Records shown.
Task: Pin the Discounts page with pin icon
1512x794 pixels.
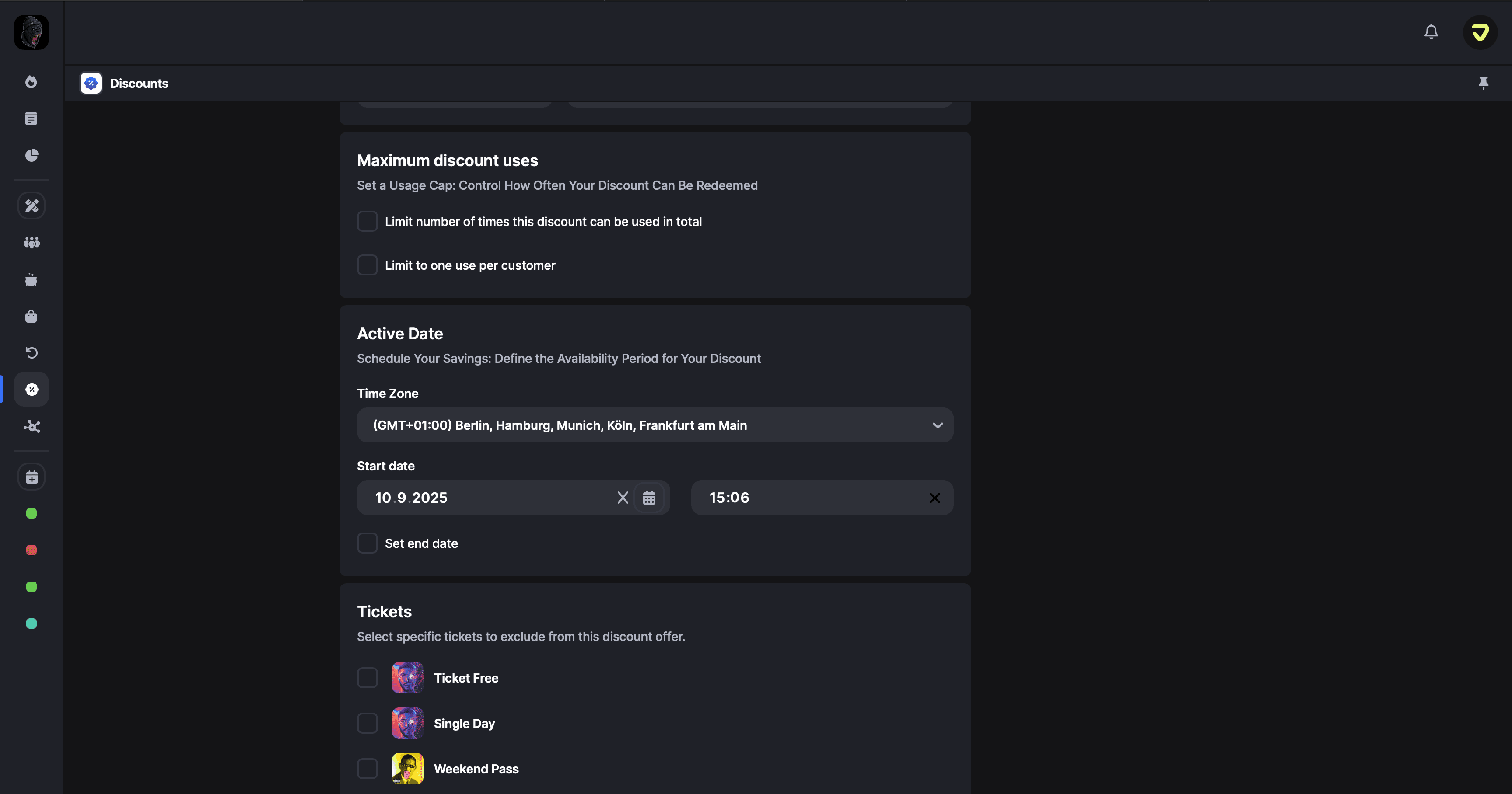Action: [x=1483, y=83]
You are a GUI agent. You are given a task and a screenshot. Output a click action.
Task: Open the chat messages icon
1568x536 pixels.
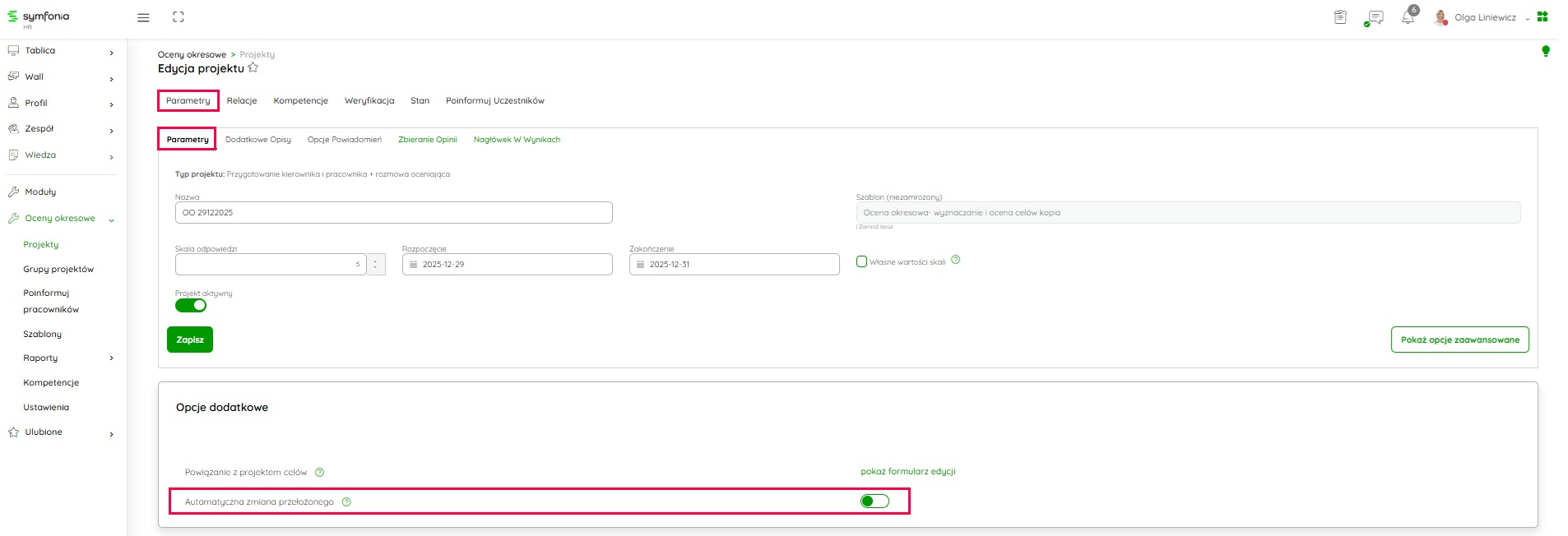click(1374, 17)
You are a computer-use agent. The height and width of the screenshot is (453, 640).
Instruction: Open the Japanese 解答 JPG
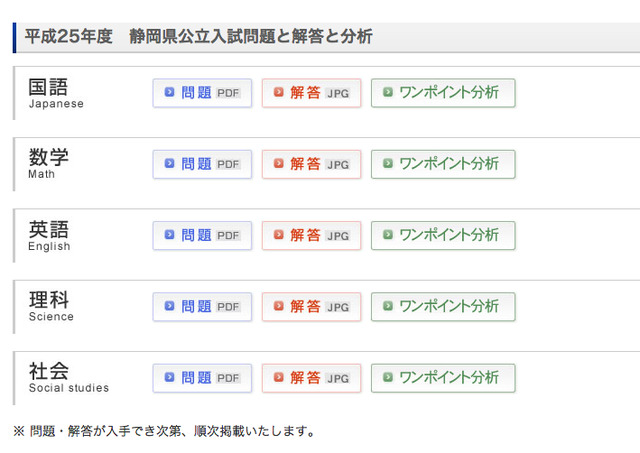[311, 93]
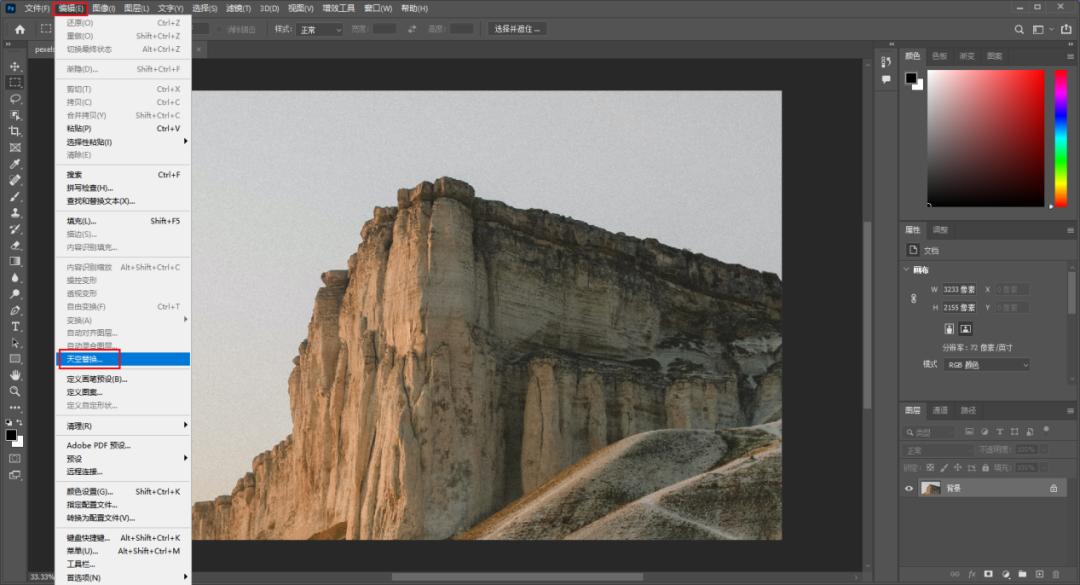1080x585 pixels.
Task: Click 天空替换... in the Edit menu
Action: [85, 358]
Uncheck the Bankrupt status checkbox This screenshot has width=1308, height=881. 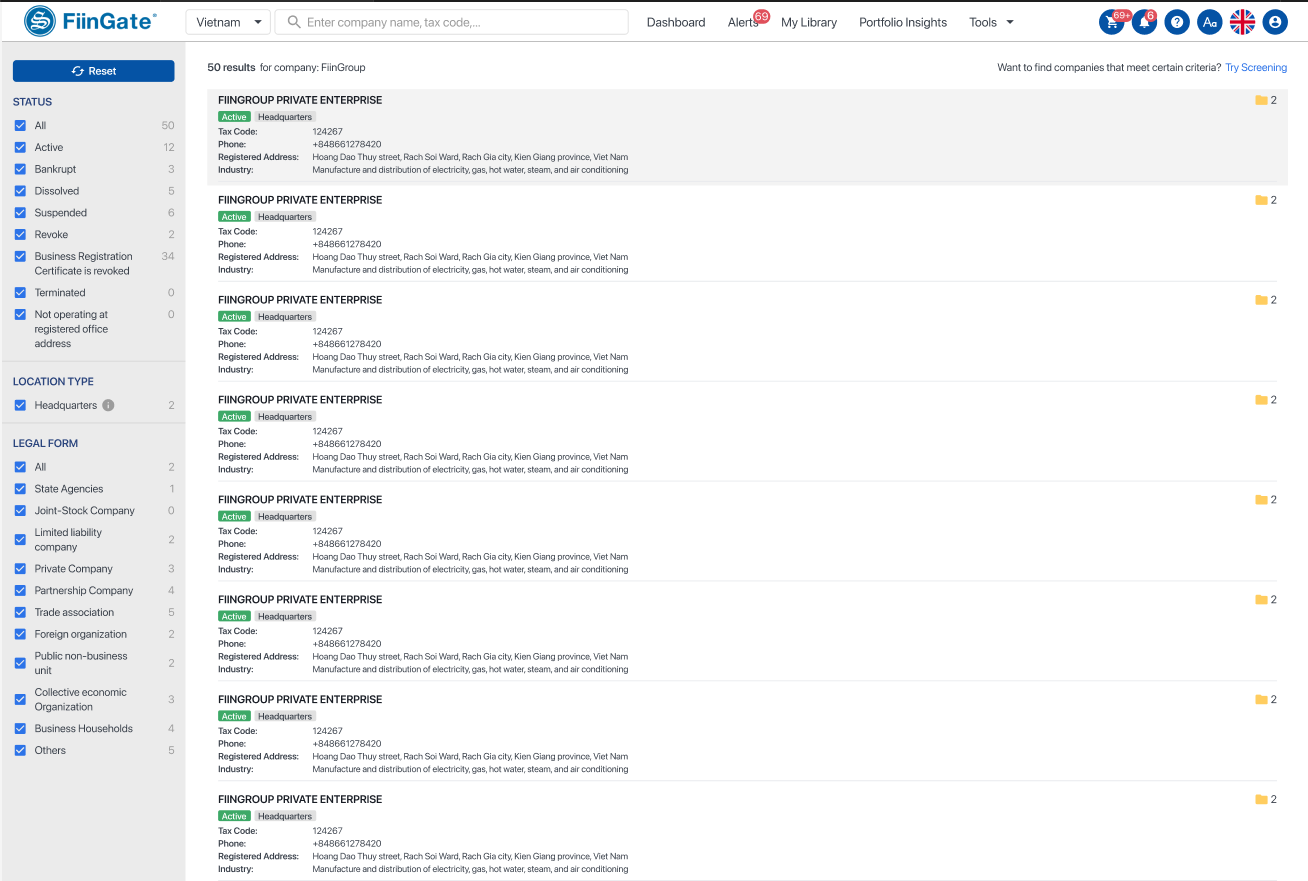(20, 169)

* * *

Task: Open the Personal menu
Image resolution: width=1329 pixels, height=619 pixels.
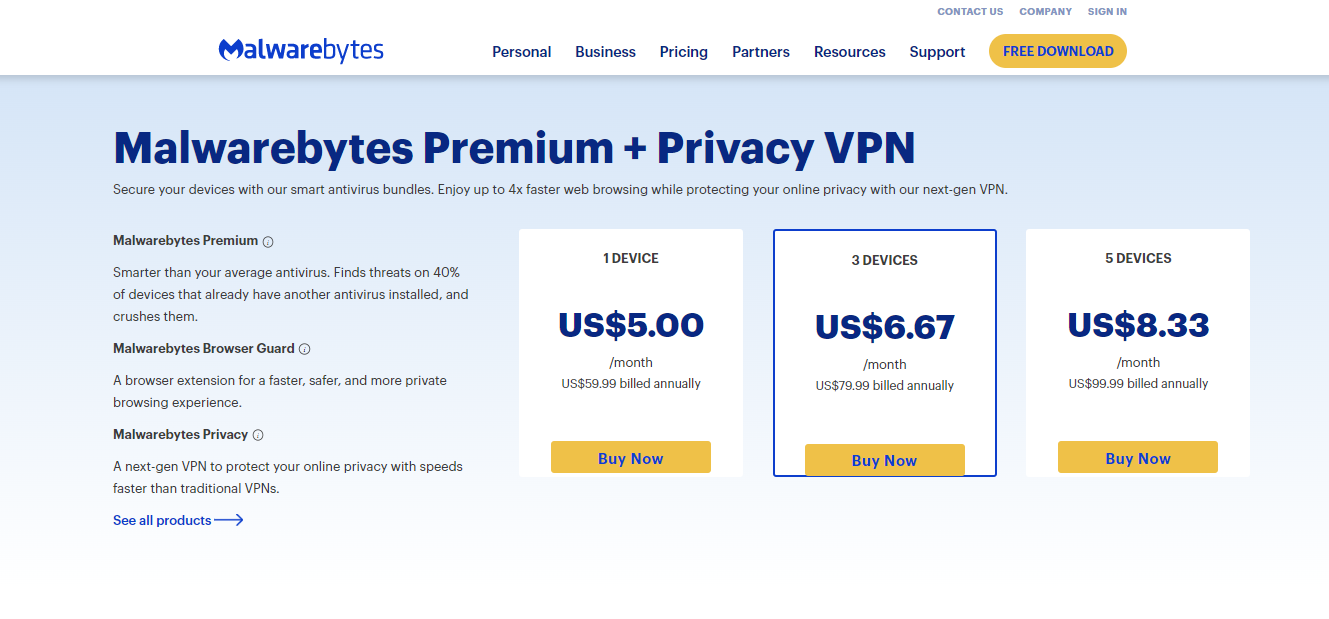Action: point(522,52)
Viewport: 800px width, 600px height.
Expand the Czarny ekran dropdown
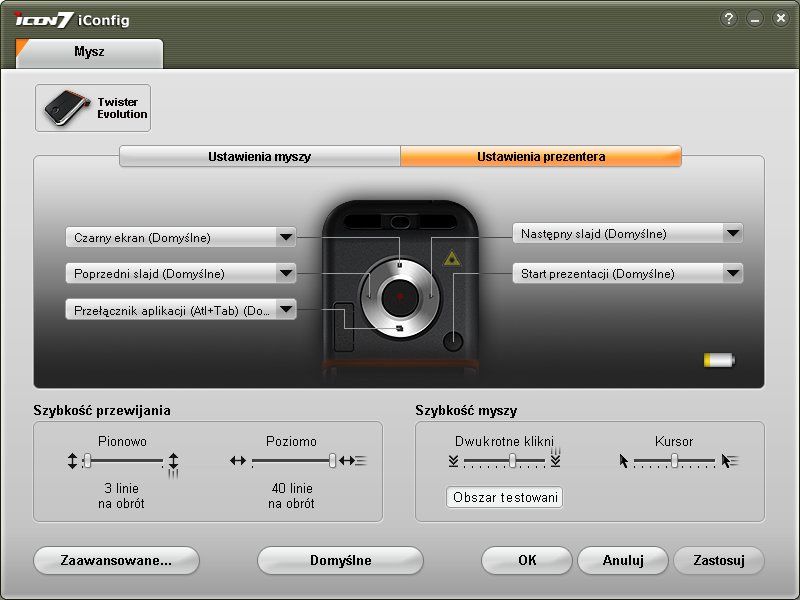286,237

What you need to do. All lines containing "icon" in the material above should appear in your reply, copied exactly.

Solution to this exercise.
Task: Pin the Discounts page with pin icon
Task: Open the chat messages icon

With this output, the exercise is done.